Pfizer and GlaxoSmithKline will combine their HIV products and pipelines to form a specialty company, according to an announcement today.

The business, focused solely on research, development and commercialization of HIV medicines, will capture 19% of the category’s global market share, the statement said. Initially, GSK will hold an 85% interest in the company, with Pfizer at 15%.

“At the core of this specialist business is a broad portfolio of products and pipeline assets, which can be more effectively leveraged through the new company’s strong revenue base and dedicated research capability,” said Andrew Witty, GSK’s CEO, in the statement.

Jeff Kindler, CEO at Pfizer, said: “With the strength of the companies’ current HIV products, as well as the complementary fit of Pfizer’s HIV pipeline and GSK’s global distribution capabilities, the new company is well positioned to bring new and improved medicines to patients with more speed and efficiency.”

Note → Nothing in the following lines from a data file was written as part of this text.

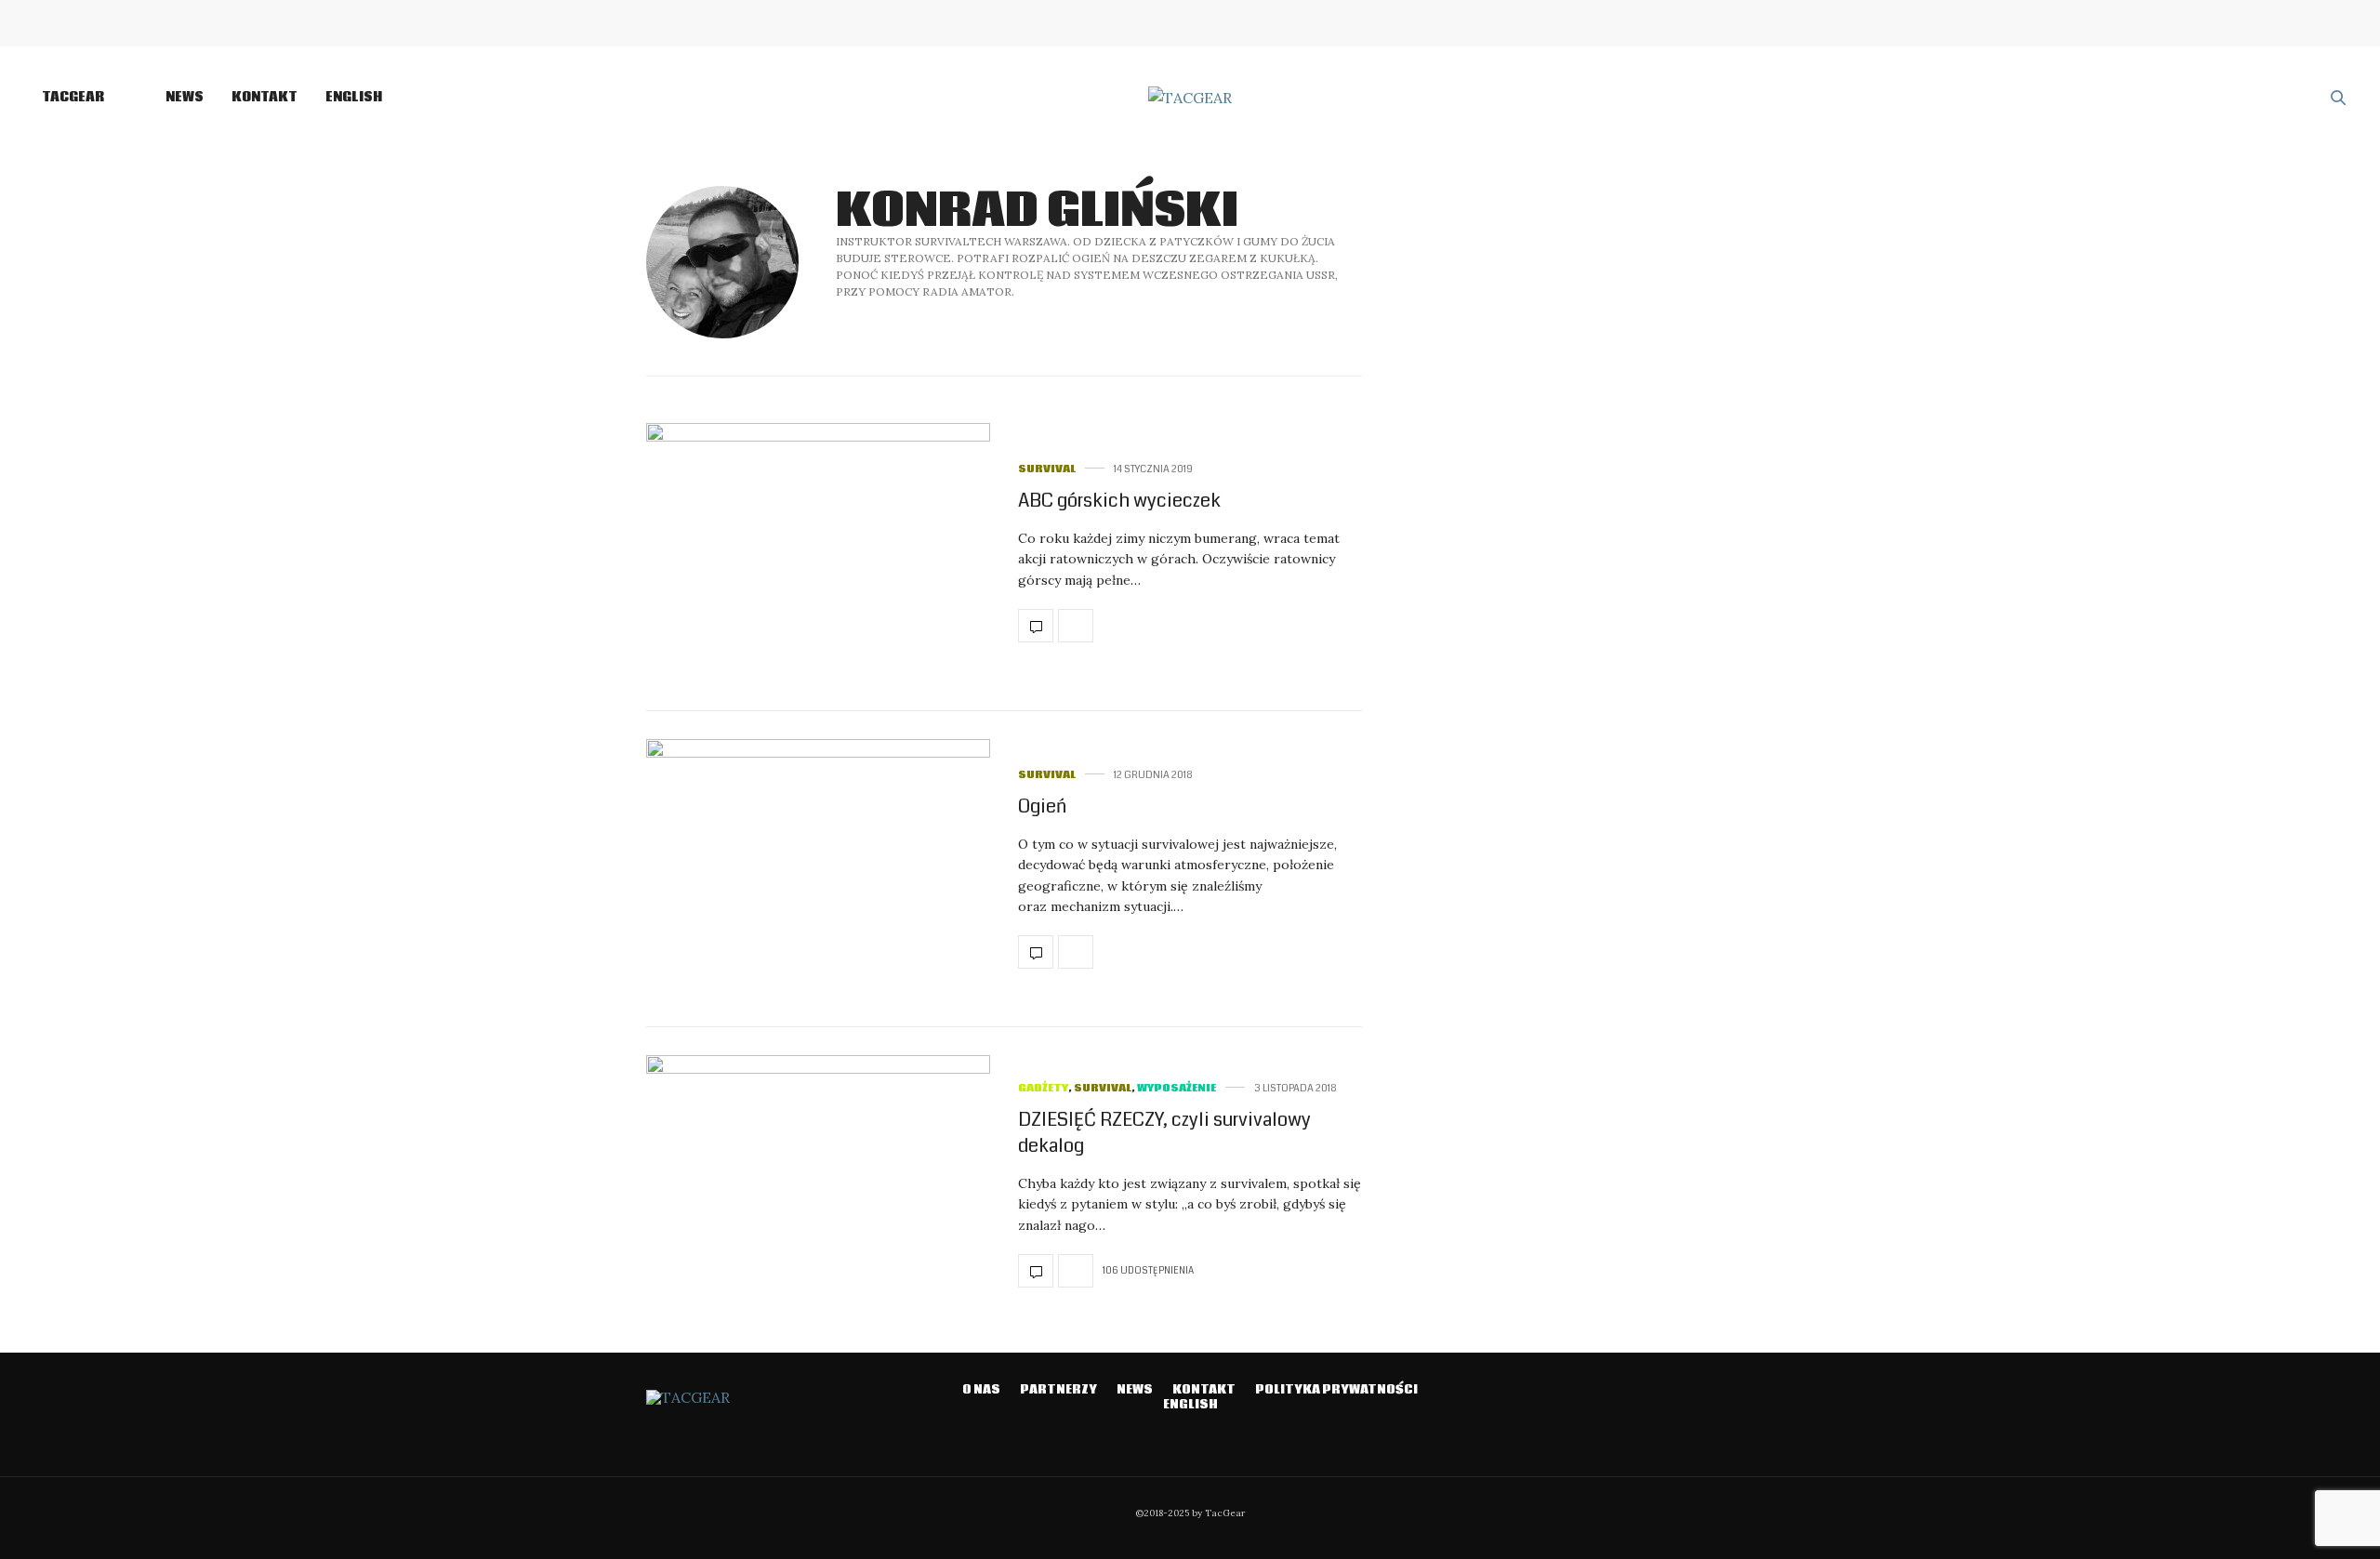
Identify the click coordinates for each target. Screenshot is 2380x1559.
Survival (1047, 469)
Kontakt (264, 97)
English (353, 97)
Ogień (1042, 806)
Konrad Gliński (1037, 211)
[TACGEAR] (1190, 97)
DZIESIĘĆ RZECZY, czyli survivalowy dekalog (1164, 1132)
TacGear (73, 97)
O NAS (981, 1390)
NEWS (184, 97)
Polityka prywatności (1336, 1390)
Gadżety (1043, 1088)
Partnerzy (1058, 1390)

The combined company portfolio contains 11 marketed products – including top GSK sellers Combivir and Epzicom, and Pfizer’s Selzentry – with an additional six products in the early phases of development. Combivir is the fifth best-selling drug in the US, with $409.4 million in sales for 2008, according to IMS Health data. Bristol-Myers Squibb and Gilead’s combination therapy Atripla leads the category at $1.4 billion in US sales for 2008, with Gilead’s Truvada ($1.1 billion) in second and Bristol-Myers Squibb’s Reyataz ($777.4 million) in third. The total US market for HIV drugs grew by 13% from 2007 ($6.4 billion) to 2008 ($7.2 billion).

Dominique Limet, currently SVP and head of GSK’s personalized medicine strategy, has been appointed as CEO designate of the new company, and will become a member of the board. According to a Wall Street Journal report, the company could be worth as much as $7.5 billion.